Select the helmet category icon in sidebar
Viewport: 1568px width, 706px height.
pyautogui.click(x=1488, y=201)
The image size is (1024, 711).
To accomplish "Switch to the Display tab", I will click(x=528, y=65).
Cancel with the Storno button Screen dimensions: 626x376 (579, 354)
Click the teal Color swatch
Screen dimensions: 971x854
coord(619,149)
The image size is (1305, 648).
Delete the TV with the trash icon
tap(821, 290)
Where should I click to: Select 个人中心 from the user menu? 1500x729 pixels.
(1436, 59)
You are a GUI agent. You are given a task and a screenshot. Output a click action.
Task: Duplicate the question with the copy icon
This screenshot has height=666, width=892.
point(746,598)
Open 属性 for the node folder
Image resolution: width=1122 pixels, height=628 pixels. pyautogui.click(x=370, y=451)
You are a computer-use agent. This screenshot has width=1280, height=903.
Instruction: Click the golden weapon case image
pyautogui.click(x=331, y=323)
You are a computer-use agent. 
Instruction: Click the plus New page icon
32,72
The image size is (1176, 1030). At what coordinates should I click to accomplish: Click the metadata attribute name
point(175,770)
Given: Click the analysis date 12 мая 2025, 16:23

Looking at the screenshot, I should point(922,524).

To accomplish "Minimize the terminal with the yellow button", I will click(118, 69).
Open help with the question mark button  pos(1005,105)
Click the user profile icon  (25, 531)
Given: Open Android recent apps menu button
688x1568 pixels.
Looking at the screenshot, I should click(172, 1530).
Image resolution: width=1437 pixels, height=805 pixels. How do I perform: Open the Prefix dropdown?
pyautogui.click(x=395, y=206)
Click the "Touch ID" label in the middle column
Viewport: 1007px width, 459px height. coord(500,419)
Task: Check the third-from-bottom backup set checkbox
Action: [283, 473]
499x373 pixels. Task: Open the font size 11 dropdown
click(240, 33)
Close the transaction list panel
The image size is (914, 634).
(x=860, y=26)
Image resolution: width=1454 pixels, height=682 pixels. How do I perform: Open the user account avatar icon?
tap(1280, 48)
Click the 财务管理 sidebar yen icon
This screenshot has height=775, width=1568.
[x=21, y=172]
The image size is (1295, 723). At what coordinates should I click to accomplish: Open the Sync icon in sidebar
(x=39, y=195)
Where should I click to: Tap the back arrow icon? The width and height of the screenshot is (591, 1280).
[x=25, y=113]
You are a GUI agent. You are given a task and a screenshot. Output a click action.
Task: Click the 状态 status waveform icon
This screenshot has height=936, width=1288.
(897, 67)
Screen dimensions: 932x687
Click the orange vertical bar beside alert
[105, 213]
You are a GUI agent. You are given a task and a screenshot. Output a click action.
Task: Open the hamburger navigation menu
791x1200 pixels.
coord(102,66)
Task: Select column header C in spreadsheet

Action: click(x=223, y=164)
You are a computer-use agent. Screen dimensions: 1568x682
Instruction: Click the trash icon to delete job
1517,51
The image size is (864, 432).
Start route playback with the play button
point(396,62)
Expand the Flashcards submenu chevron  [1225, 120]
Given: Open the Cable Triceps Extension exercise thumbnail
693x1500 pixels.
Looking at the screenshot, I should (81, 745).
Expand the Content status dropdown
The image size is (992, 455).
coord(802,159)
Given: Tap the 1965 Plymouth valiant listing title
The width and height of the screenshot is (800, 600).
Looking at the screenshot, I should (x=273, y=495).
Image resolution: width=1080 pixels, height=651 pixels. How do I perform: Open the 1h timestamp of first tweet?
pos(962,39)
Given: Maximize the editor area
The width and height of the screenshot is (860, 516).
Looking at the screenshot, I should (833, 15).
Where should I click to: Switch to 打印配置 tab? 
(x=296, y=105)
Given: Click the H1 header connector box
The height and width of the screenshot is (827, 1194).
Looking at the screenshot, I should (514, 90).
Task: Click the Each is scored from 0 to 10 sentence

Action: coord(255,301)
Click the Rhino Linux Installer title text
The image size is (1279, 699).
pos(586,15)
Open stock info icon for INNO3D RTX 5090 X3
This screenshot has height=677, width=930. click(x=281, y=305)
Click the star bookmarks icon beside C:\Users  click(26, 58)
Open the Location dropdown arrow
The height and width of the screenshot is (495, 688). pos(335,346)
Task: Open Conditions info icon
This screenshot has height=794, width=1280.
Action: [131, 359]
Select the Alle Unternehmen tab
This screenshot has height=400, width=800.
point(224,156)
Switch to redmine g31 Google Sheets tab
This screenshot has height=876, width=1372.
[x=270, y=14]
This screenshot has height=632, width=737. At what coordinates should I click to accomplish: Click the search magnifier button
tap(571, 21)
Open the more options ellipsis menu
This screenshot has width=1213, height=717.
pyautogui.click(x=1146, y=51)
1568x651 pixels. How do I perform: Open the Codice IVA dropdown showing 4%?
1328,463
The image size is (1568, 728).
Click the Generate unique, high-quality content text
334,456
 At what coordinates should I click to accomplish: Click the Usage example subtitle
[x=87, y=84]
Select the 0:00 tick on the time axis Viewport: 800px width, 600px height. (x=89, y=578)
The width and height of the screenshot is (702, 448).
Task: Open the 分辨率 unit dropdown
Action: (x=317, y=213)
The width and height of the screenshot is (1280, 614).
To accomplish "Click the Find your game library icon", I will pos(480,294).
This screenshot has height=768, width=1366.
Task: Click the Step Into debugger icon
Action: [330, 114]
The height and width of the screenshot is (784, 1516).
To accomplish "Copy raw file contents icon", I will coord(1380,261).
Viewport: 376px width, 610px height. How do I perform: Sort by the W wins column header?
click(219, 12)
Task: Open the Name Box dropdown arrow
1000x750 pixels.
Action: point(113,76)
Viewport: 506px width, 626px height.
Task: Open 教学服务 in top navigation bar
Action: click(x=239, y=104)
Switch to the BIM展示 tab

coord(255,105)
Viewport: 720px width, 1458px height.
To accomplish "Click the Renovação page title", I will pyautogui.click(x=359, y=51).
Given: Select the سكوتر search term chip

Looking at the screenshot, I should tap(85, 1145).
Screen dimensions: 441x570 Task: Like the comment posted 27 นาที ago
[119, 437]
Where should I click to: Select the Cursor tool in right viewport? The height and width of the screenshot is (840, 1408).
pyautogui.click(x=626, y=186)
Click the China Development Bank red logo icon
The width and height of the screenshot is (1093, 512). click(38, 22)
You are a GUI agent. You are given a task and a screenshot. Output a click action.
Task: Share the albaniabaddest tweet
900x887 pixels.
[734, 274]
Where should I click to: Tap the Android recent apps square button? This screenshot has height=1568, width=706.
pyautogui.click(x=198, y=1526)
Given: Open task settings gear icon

* * * * * * *

- _Try it_:
Nothing but a number should be given: the count of lines above in which the word "status" occurs.

- _Written solution_:
2